Landscape gardening, mural painting, church building, and furniture making as well, are some of the things that come under the head of architecture. They are discussed between the covers of any architectural magazine. There is a particular relation in the photoplay between Crowd Pictures and landscape conceptions, between Patriotic Films and mural paintings, between Religious Films and architecture. And there is just as much of a relation between Fairy Tales and furniture, which same is discussed in this chapter.
Let us return to Moving Day, chapter four. This idea has been represented many times with a certain sameness because the producers have not thought out the philosophy behind it. A picture that is all action is a plague, one that is all elephantine and pachydermatous pageant is a bore, and, most emphatically, a film that is all mechanical legerdemain is a nuisance. The possible charm in a so-called trick picture is in eliminating the tricks, giving them dignity till they are no longer such, but thoughts in motion and made visible. In Moving Day the shoes are the most potent. They go through a drama that is natural to them. To march without human feet inside is but to exaggerate themselves. It would not be amusing to have them walk upside down, for instance. As long as the worn soles touch the pavement, we unconsciously conjure up the character of the absent owners, about whom the shoes are indeed gossiping. So let the remainder of the furniture keep still while the shoes do their best.

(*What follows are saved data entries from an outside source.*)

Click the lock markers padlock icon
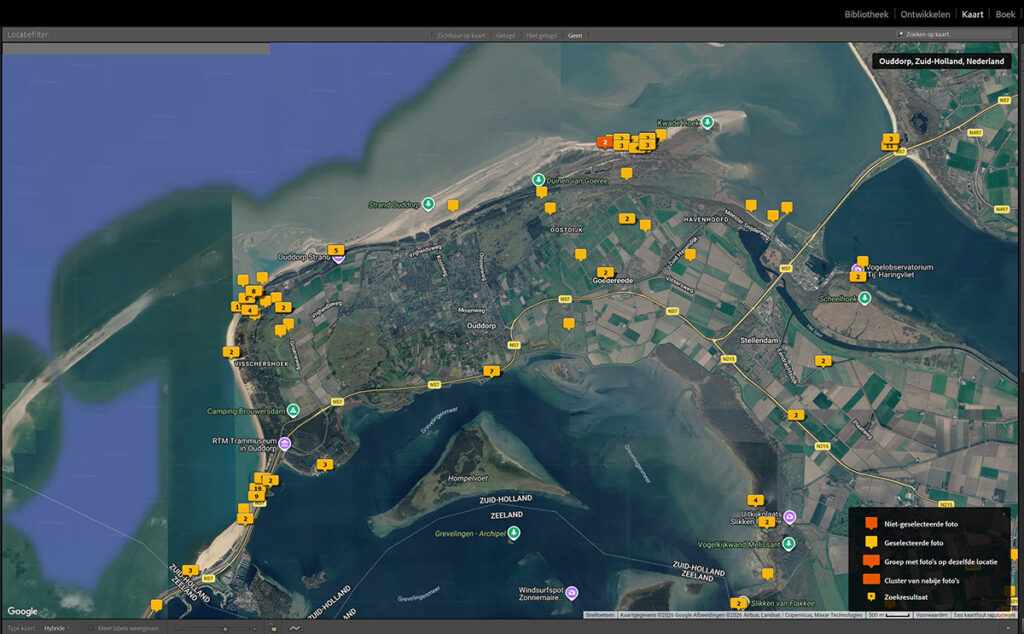 [x=273, y=628]
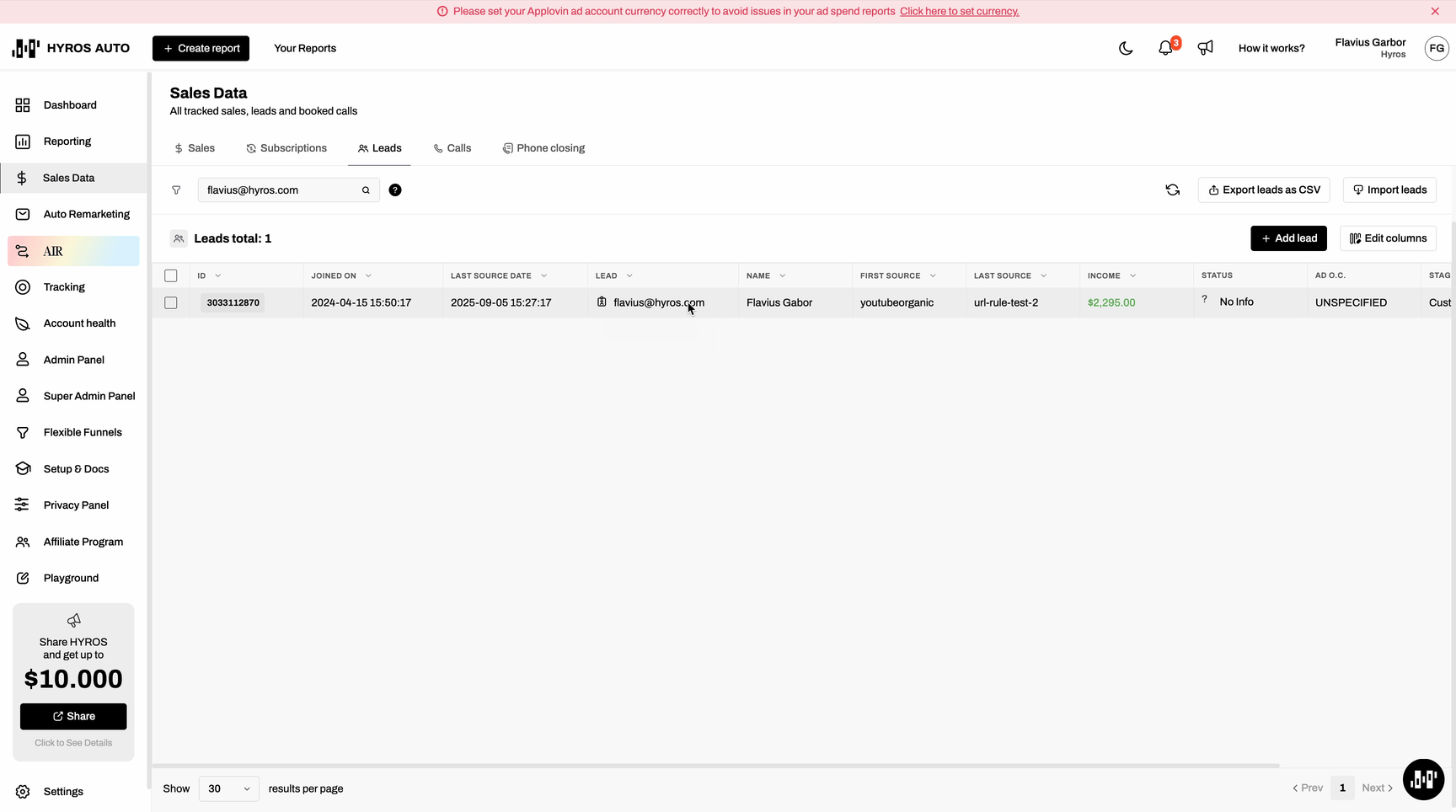The width and height of the screenshot is (1456, 812).
Task: Open the notifications bell
Action: pos(1165,48)
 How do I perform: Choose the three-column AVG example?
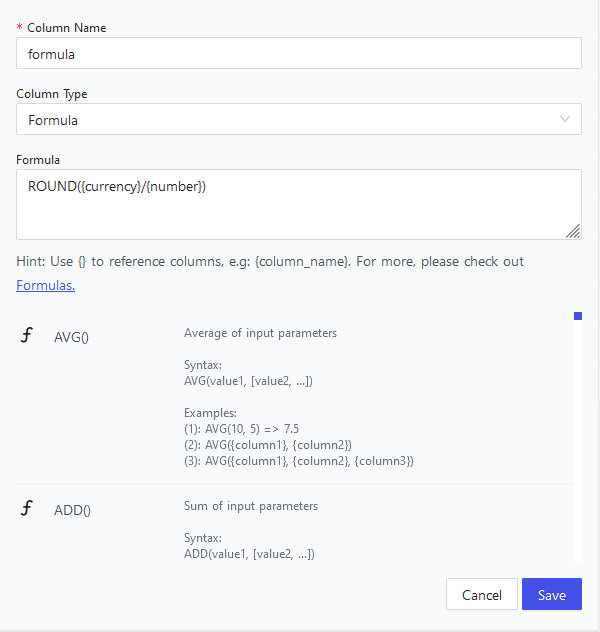(299, 461)
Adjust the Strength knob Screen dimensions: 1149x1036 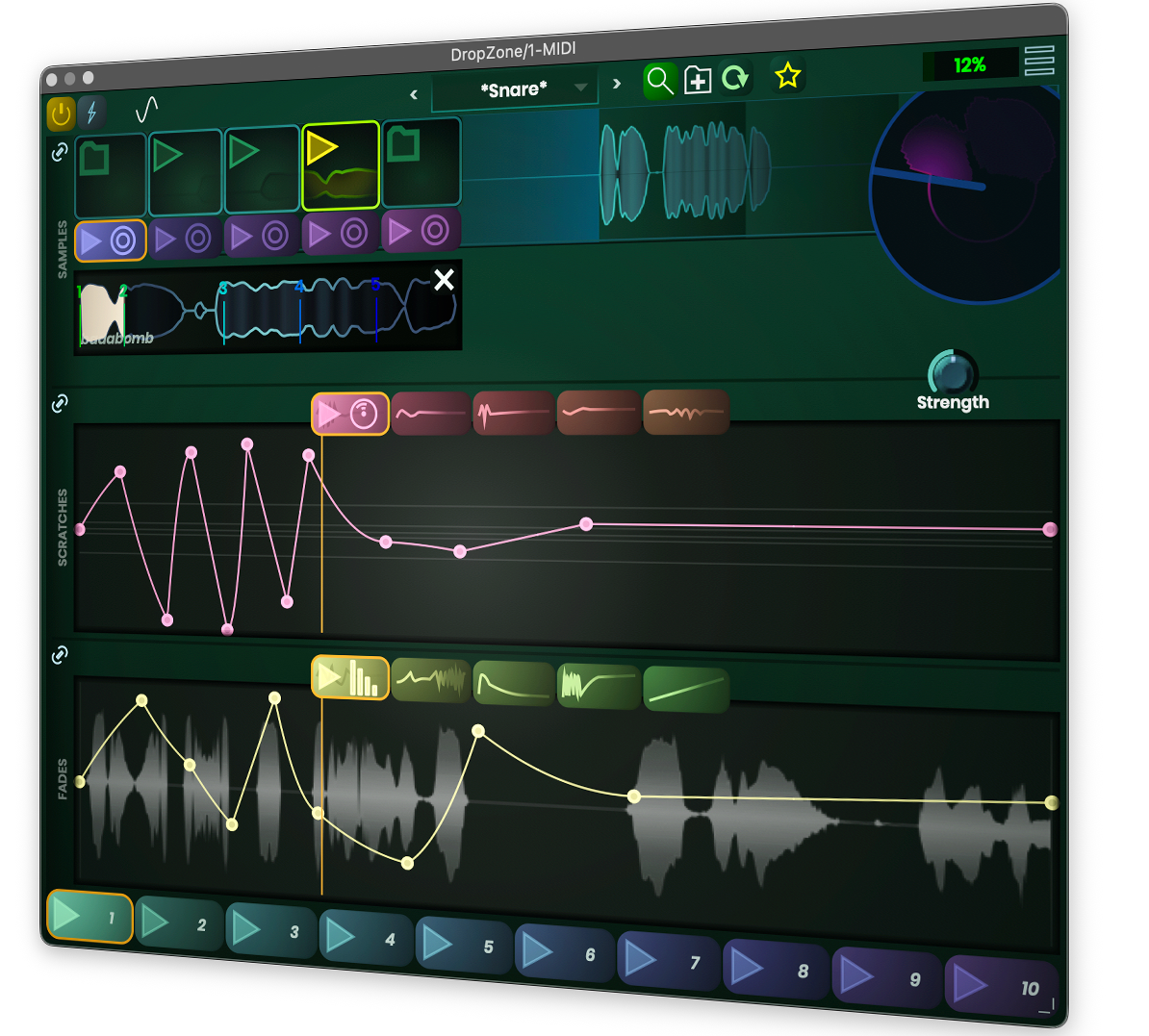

Let us call to mind a cla.s.sic fairy-tale involving shoes that are magical: The Seven Leagued Boots, for example, or The Enchanted Moccasins, or the footwear of Puss in Boots. How gorgeous and embroidered any of these should be, and at a crisis what sly antics they should be brought to play, without fidgeting all over the shop! Cinderella's Slipper is not sufficiently the heroine in moving pictures of that story.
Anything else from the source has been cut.